Ten Years In The Making Vol. 3  Hear it Now

RS: Not Rated Average User Rating: 1of 5 Stars

2004


The success of Marjoe, Aretha Franklin's recent gospel album, and various gospel-rock and Jesus-schlock groups, singers, and Broadway shows, has stirred up a public interest in sacred music that has been burgeoning since the Edwin Hawkins Singers' chart-topping hits of several years ago. This inexorable historical trend has prompted Bernard Klatzko, a collector and researcher of early Afro-American music since the Fifties, to reissue some of the finest surviving recordings of early black gospel music (with comparative examples of contemporary white groups) in a definitive and long-overdue three-record series. Klatzko's friend and fellow collector Nick Perls' Yazoo label had already issued Ten Years of Black Country Religion, a collection of individual singer/guitarists and duets, so Klatzko concentrated on group recordings and on the extremely rare legacy of Blind Joe Taggart. It's apparently no accident that, heard together, the four records present a well-rounded picture of the roots of gospel music in this country while avoiding duplications.

Information provided:

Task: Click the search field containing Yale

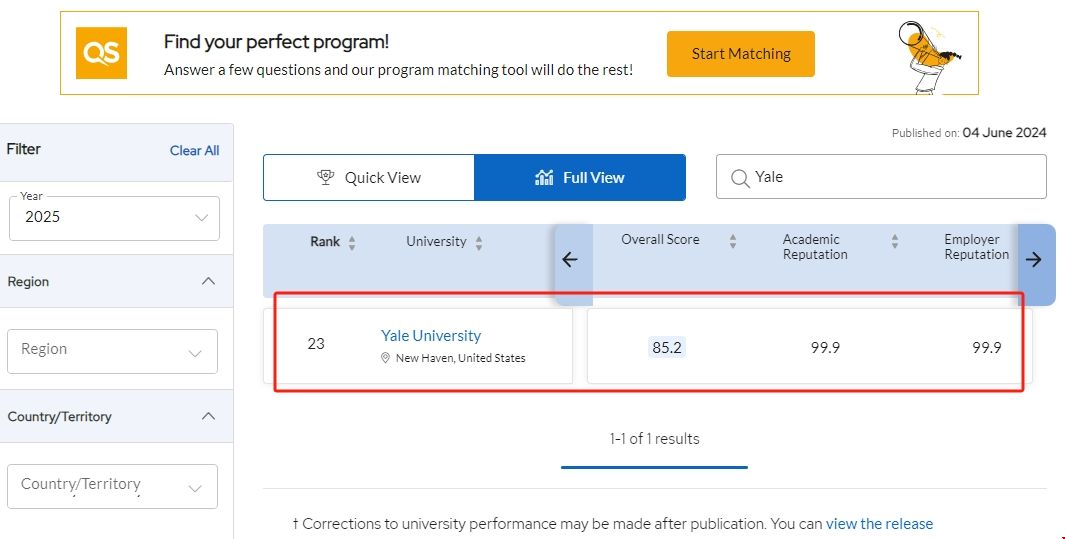Action: [890, 177]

Exercise instructions:
• a. In the review of the early gospel reissue series, which recordings did Klatzko concentrate on?
• b. Carry on the review of the early gospel reissue series from its last sentence.

The answers:
• a. Group recordings and the extremely rare legacy of Blind Joe Taggart.

• b.
Though the importance of African musical traditions to the early sounds of black America has long been given lip service, the details of cross-cultural interchange have remained obscure. It has been widely assumed that gospel simply developed when black Africans were taught/forced to learn the Anglo-American hymns of the protestant tradition, but even a cursory comparison of the Herwin and Yazoo records with field recordings from West Africa demonstrates that the process was much more complex. In Early Jazz, composer/musicologist Gunther Schuller lists "three basic canons" of West African music: "The foundations of a regular substructure, in other words, the beat; the superimposition thereon of improvised or semi-improvised melodies in variable meters and rhythms; a call-and-response format." Elsewhere in his book, Schuller identifies "the repeated refrain concept" and "the chorus format of most recreational and cult dances" as typical of African formal procedures. All these elements are present in the recordings of early black sanctified artists like Bessie Johnson, Lonnie MacIntorsh, and Elder Richard Bryant. It is true that the material these artists work with often comes from the white tradition, but this material is in most cases shaped and twisted to fit the African aesthetic.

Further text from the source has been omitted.